- The data -

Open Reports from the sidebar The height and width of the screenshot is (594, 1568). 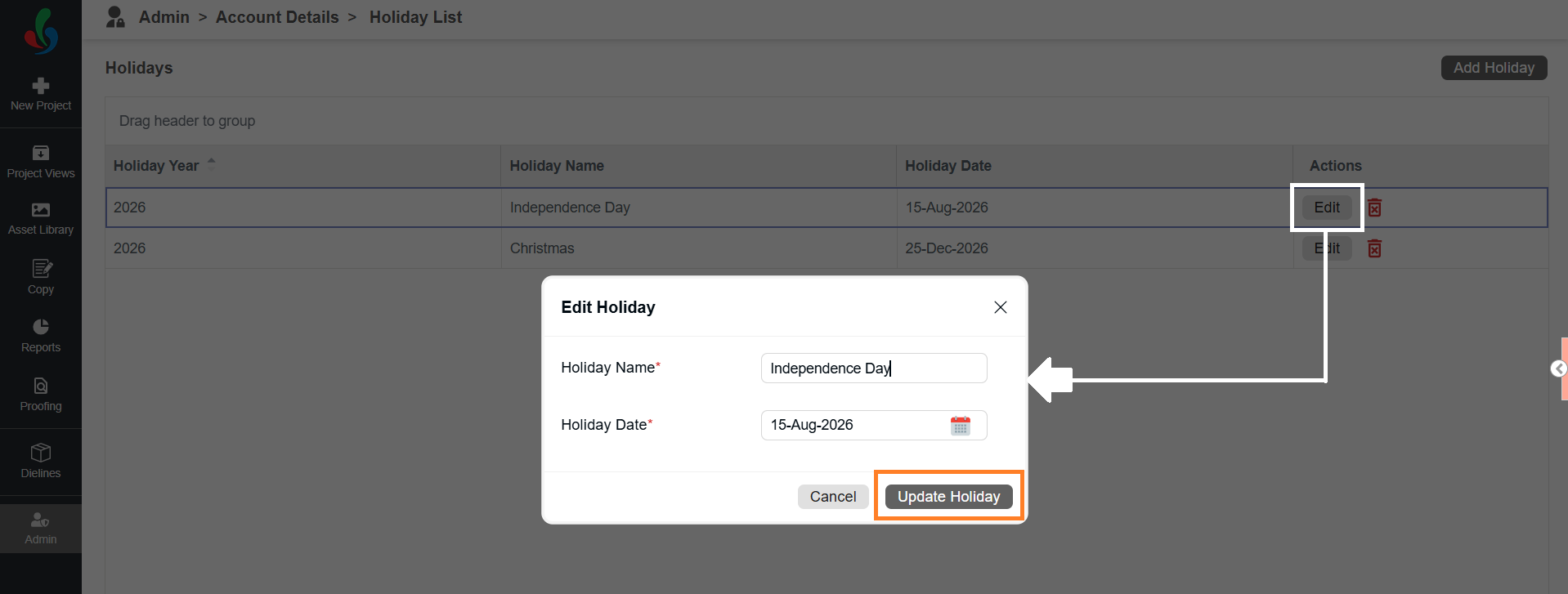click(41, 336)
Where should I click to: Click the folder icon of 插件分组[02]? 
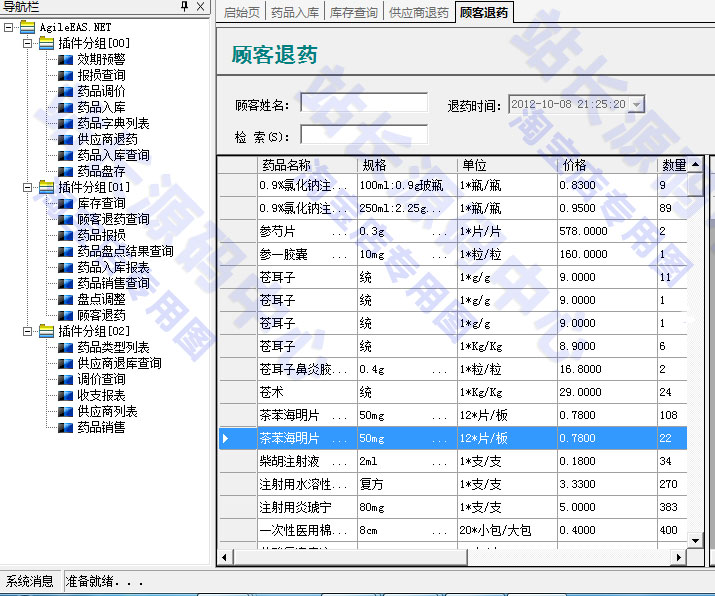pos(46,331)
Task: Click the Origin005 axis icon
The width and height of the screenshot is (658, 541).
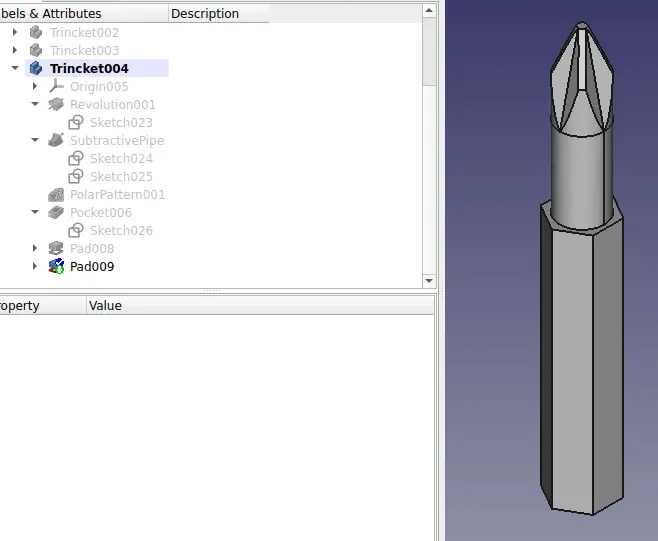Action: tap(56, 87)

- Required action -
Output the line that contains "Task: Click the Origin005 axis icon" and every line after it to the end of the records, word for word, leaving out the pictures.

- Output of the task -
Task: Click the Origin005 axis icon
The width and height of the screenshot is (658, 541).
Action: tap(56, 87)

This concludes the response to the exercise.